* [TASK TO CARRY OUT] Copy all lines in the material holding the string "height".

(RECORDS SHOWN Opens)

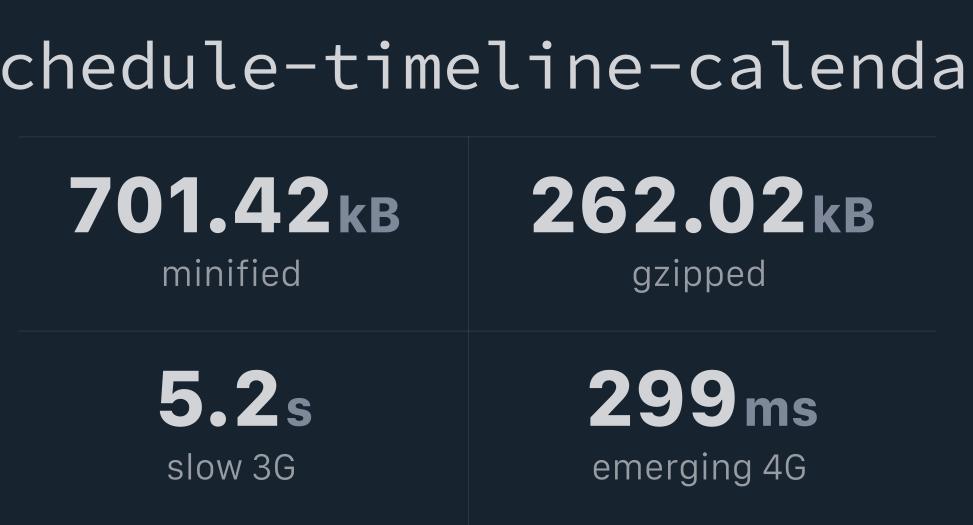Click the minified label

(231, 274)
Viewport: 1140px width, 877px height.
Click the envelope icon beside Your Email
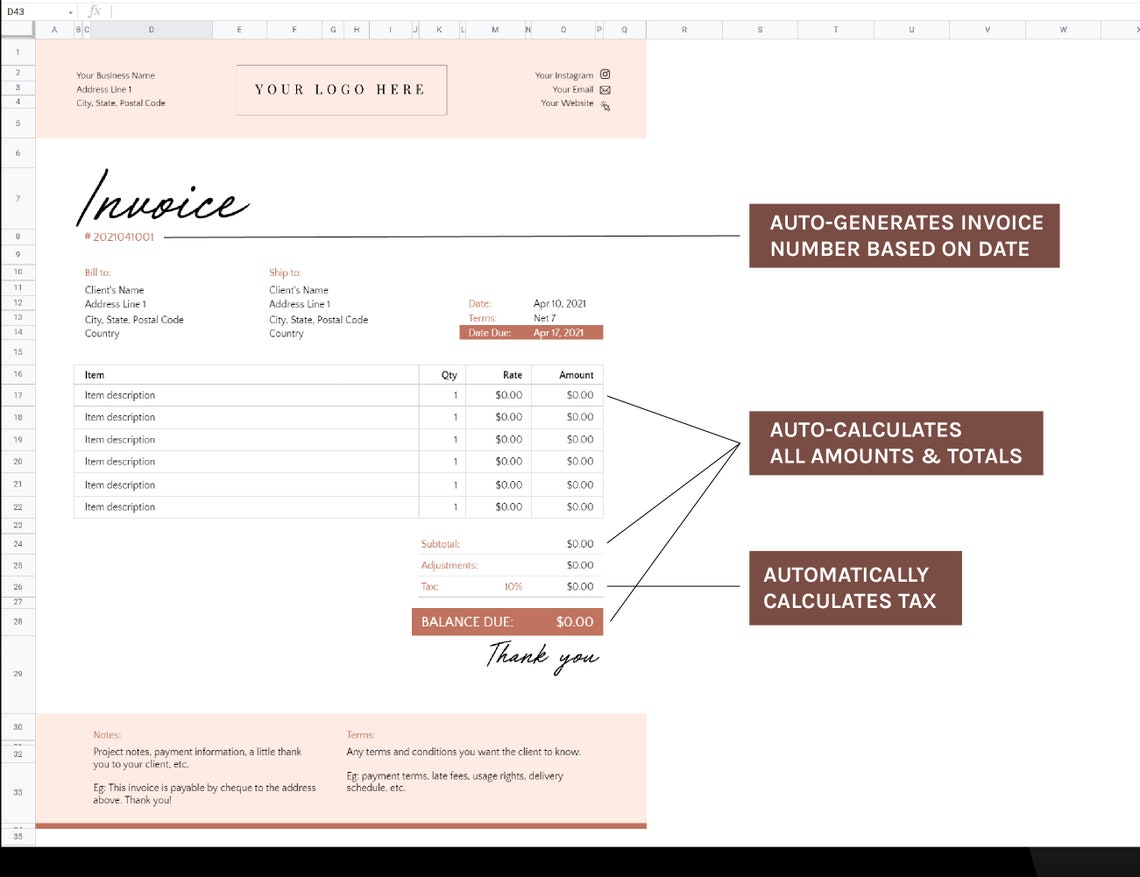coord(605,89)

(RECORDS SHOWN Closes)
(RECORDS SHOWN Opens)

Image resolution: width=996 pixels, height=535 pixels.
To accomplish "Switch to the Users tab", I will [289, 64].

(RECORDS SHOWN Closes)

* [EXPECTED ANSWER]
Viewport: 1140px width, 877px height.
Image resolution: width=996 pixels, height=535 pixels.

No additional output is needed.